I was surprised to hop into an Uber car in Brasov, Romania last month and hear the driver, after figuring out that I was an American, excitedly say, “Trump and Article 5 yesterday!” The next day, on the way to Bran castle in Transylvania, another driver said, “American? Did you hear Trump and Article 5?” Clearly, Article 5 was on the minds of Romanians, which was remarkable after being an assured NATO tenet for more than half a century. Since the founding of NATO in 1949 – through twelve presidents, Truman to Obama – there has never been a question of the U.S. commitment to the bedrock principle of collective defense. That is, until Donald Trump, who during his campaign said that NATO might be “obsolete” and who refused to commit to Article 5, the linchpin of the alliance (and notably the stick that stops Russia from invading various countries in Europe) until six months into his presidency.
The same goes for the European Union. Trump sees the weakening of the EU as a good thing, as shown by his comments on the United Kingdom’s departure from the EU and by his encouraging EU countries to negotiate individually with the U.S. rather than as a bloc.
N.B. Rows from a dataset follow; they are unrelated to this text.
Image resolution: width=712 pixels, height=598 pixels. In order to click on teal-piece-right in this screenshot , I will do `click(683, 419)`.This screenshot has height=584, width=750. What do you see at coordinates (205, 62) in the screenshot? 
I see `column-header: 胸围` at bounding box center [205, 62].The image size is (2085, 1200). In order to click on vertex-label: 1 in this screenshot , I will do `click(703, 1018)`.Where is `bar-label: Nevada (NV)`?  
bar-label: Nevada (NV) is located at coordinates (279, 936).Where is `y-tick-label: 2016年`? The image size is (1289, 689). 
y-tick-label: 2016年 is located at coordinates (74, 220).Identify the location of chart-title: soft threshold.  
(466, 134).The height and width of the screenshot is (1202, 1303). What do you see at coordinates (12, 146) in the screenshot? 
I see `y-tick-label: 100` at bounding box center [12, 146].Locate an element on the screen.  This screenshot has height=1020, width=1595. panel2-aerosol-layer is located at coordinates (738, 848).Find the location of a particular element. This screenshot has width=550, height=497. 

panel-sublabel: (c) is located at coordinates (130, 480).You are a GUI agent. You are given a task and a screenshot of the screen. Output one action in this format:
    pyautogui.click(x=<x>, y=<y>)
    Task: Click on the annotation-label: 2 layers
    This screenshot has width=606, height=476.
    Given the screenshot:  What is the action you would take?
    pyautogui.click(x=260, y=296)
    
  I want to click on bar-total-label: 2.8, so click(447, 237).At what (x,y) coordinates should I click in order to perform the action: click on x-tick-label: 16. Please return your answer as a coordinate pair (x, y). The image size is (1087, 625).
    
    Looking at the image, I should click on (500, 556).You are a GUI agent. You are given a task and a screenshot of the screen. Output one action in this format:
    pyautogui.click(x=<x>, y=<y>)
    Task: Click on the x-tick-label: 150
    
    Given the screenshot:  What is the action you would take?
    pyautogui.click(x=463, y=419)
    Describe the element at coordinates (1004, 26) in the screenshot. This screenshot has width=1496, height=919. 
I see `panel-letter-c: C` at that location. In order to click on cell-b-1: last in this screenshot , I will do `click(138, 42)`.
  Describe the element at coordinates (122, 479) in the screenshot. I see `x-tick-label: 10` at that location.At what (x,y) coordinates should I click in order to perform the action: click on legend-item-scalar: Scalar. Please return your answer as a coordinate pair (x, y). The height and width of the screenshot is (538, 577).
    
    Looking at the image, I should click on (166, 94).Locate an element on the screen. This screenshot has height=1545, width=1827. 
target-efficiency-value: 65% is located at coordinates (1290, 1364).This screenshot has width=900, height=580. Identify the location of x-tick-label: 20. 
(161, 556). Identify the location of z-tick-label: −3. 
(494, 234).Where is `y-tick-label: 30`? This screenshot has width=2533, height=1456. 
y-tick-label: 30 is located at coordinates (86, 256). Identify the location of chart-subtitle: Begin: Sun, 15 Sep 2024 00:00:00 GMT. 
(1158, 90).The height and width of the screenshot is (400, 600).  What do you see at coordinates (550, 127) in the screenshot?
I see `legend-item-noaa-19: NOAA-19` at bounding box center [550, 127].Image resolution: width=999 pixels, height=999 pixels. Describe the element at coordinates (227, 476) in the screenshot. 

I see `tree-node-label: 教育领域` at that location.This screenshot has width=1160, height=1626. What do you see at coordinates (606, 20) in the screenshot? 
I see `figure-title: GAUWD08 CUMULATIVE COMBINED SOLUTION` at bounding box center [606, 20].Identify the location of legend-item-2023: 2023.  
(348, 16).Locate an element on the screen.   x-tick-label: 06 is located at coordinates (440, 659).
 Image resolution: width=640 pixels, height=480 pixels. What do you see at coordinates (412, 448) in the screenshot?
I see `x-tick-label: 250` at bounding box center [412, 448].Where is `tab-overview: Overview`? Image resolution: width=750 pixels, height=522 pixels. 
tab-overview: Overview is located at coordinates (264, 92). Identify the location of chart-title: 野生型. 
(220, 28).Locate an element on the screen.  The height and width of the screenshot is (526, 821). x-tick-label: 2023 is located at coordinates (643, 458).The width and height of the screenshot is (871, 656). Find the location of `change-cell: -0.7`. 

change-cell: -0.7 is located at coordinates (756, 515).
Edward Lucas, in a recent column for The Economist, wrote, “Mr. Trump again and again demonstrates his ignorance of and contempt for the postwar rules-based international order of which the U.S. is both the architect and the greatest beneficiary.”
Five weeks of travel through the UK and seven Balkan countries revealed tremendous uncertainty about America as a world leader. Most noticeable was confusion about why the U.S. president would want to tear down a system that our grandparents and parents had so thoughtfully and painstakingly crafted. David Frum, writing in The Atlantic in May, has an answer: “Trump sees the world as a competitive arena in which nations either dominate or are dominated. And he imagines the U.S. as the world’s ultimate dominator, imposing its will on each nation, one by one.” Frum argues, however, that this approach has never worked. “No one state is ever stronger than all other states combined, or not for long anyway.”
In my travels, reminders of American leadership through the years seemed to be everywhere. In concert with its European allies, the U.S. repeatedly extinguished attempts by “dominators” to seize control by force of vast regions and peoples of the world. In Sarajevo, I stood on the street where Archduke Franz Ferdinand of Austria was assassinated, setting off World War I. In the UK, I toured Bletchley Park, where British codebreakers worked feverishly to aid the D-Day invasion that was vital to defeating Nazi Germany. In Kosovo, I found a statue of U.S. President Bill Clinton and a street named “Bob Dole Avenue,” tributes to the U.S. role in stopping the ethnic cleansing of that country in the late 1990s. In Belgrade, Serbia, I saw a bombed-out building that U.S. and NATO airplanes had destroyed in 1999 to stop the war criminal named Slobodan Milosovic.
The point is that the U.S. and our European partners designed an international system that has worked for generations to avoid true global catastrophe. As Frum notes, “America would find security by working for the security of others.” In short, and even ironically, “America First” really means that at times the U.S. has to “subordinate its parochial and immediate national interests to the larger and more enduring collective interest,” he says.
Perhaps it’s strategic for some people, like Trump, to make fun of our European allies and, in the process, sow apprehension and mistrust among them about the U.S. and our intentions. But it’s not funny nor wise. Lucas quotes Edward Burke in saying, “Rage and frenzy will tear down more in half an hour than prudence and deliberation and foresight can build up in a hundred years.” Burke passed away in 1797, but he magically captured a Trump campaign rally or early morning Tweet with this comment.
For his part, Frum simply concludes his analysis of the remarkable post-war international system – centered on NATO and the EU – that has been built with the leadership and encouragement of the U.S. by saying, “Will the story really end this way? It all seems not only heartrendingly sad, but also teeth-grindingly stupid.”